General Motors Corp. announced Feb. 12 that it wants to buy out all of its 74,000 U.S. hourly employees who are represented by the United Auto Workers. If the plan works it will trigger one of the largest reductions in the unionized auto work force in living memory and eventually require the union to start rebuilding itself all over again.
Communities that depend on auto production see this permanent elimination of auto jobs as an increased threat to their economies. In Michigan and Ohio, particularly, cities and town are already being crushed by the mortgage foreclosure crisis. |
Ford Motor Co. and Chrysler LLC already have announced similar buyout offers.
Ford announced last month it will offer buyouts to all of its 54,000 UAW represented employees who it wants out the door by April.
Chrysler, which is trying to cut up to 21,000 of its 45,000 UAW employees, is giving workers on temporary or indefinite layoff up to $100,000 to sever ties with the company. Chrysler says it also wants everybody out by April.
Immediately after the cuts were announced Tuesday by GM shares rose 75 cents, or 2.8 percent, to $27.87 in stock market trading.
GM conducted a round of buyouts in 2006, when 34,410 workers left the company.
The buyouts, which amount to a new round of unprecedented jobs cuts by all three Detroit auto makers, come just months after promises of job security convinced a majority of union members at the Big Three companies to ratify four year contracts many feel would otherwise have been rejected. The contracts, which were opposed by many union local leaders and by many workers, were the most concessionary of any in the auto industry’s history.
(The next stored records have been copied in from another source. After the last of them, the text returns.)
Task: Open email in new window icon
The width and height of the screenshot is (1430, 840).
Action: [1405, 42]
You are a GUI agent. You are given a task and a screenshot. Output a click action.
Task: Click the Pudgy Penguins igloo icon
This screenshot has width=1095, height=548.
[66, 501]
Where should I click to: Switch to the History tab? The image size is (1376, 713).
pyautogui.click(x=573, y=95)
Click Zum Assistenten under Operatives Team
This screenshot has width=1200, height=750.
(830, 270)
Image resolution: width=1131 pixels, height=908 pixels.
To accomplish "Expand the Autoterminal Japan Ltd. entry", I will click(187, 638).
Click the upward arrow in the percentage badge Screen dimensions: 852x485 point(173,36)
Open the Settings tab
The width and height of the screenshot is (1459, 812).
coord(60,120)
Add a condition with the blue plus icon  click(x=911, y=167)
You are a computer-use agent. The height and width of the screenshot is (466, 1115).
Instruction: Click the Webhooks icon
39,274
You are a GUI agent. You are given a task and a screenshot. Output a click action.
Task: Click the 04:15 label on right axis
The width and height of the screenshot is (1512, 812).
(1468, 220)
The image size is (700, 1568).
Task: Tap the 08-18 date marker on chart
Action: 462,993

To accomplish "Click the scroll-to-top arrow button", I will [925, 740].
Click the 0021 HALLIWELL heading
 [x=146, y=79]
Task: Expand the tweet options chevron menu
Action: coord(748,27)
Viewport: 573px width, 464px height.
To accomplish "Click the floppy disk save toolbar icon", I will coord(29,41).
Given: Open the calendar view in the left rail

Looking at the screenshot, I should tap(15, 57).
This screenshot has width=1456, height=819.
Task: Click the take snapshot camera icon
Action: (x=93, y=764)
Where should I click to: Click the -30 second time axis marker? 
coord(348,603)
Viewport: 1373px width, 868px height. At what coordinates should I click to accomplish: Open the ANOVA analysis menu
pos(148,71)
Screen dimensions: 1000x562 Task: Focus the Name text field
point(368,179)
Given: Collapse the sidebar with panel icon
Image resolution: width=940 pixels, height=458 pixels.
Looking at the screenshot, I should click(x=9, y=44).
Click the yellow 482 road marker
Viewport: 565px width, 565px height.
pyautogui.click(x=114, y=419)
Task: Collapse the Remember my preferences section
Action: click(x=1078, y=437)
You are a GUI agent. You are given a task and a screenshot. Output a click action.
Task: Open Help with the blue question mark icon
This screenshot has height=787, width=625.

The latest strategy of mass buyouts allows the auto giants to permanently shrink the work force while it lessens worker anger by bringing back some of those who have been laid off. Workers with less seniority, in turn, are frightened or lured into taking one time cash payments of $100,000 - $140,000 and give up their good paying union jobs forever.
GM is giving workers just 45 days to make the life changing decision it is asking them to make. Rick Wagoner, the company’s CEO, has made it clear that if enough workers don’t rush their life altering decision the company will respond with more forced layoffs and perhaps additional plant closings.
Communities that depend on auto production see this permanent elimination of auto jobs as an increased threat to their economies. In Michigan and Ohio, particularly, cities and town are already being crushed by the mortgage foreclosure crisis.
For GM, however, things are looking up. With the new contract and the additional cuts the company expects, in four years, to cut labor costs in half. Add in Ford and Chrysler and the companies have a combined labor cost savings of something like $6.5 million per hour, according to the Detroit News.
Observers also note that the companies would not be beyond using the immediate cost of the buyouts as a “net loss,” requiring new concessions in the middle of the contract. The current contract allows the company to do this.
GM has already made clear what it intends to do with all the extra money it makes as a result of the buyouts. “Within a decade, up to 75 percent of GM sales could be in foreign markets,” Wagoner told the Detroit News on Jan. 18.
The companies are also transferring production from union plants in America to non-union operations in Latin America and Asia.